An Al Qaeda group said yesterday it killed Johnson, 49, posting an internet message that showed photographs of a beheaded body. The statement, along with three still photos, was published on a Web site where the group frequently makes announcements.
The statement appeared around the time that a 72-hour deadline set by the kidnappers ended. Militants threatened to kill him if the kingdom did not release its Al Qaeda prisoners.
Johnson's relatives were at his niece's house in Galloway Township, in southern New Jersey. A man who was standing in front of the home identified himself only as "Bill" and said the family did not want to talk to reporters.
Johnson's employer, Lockheed Martin, issued a statement yesterday afternoon expressing the company's grief. At the time of his abduction, Johnson was working on targeting and night vision systems for
Governor James E. McGreevey called his death "a horrific tragedy for all who value decency, integrity and freedom."
The slaying sent shock waves through the communities in New Jersey where Johnson grew up, and in Florida, where he later moved. His son, Paul Johnson III, still lives in Port St. John, Fla.
In suburban Philadelphia, the family of American businessman Nicholas Berg, who was beheaded in Iraq last month, offered condolences to Johnson's family and others who have been killed in Iraq.
New Jersey politicians denounced the killing.

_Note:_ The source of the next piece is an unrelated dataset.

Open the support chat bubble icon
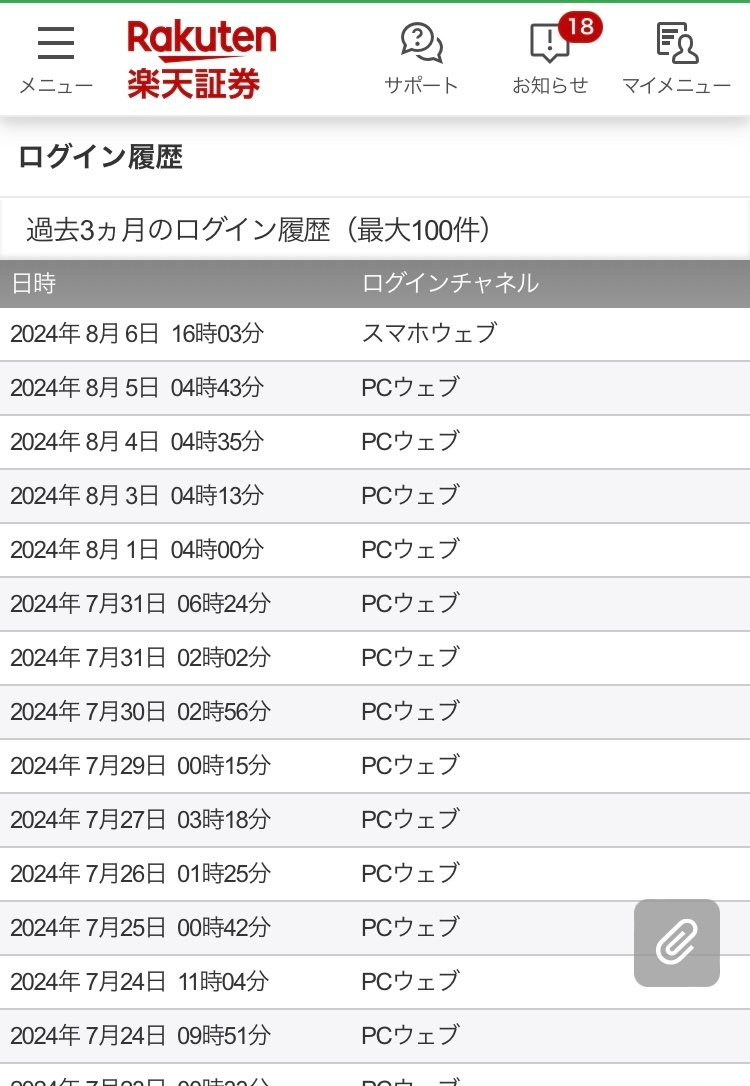This screenshot has height=1086, width=750. coord(421,43)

"I am utterly appalled at the brutal, heinous murder of Paul Johnson," said Senator John Corzine. "As we know all too well, terrorism knows no boundaries, and the cold-blooded crime that ended Mr. Johnson's life must strengthen our commitment and resolve to win the war against terrorists."
Corzine and fellow New Jersey Democrat, Senator Frank Lautenberg, met Tuesday with the Saudi government's top foreign policy adviser, Adel al-Jubeir, in hopes of getting Johnson freed.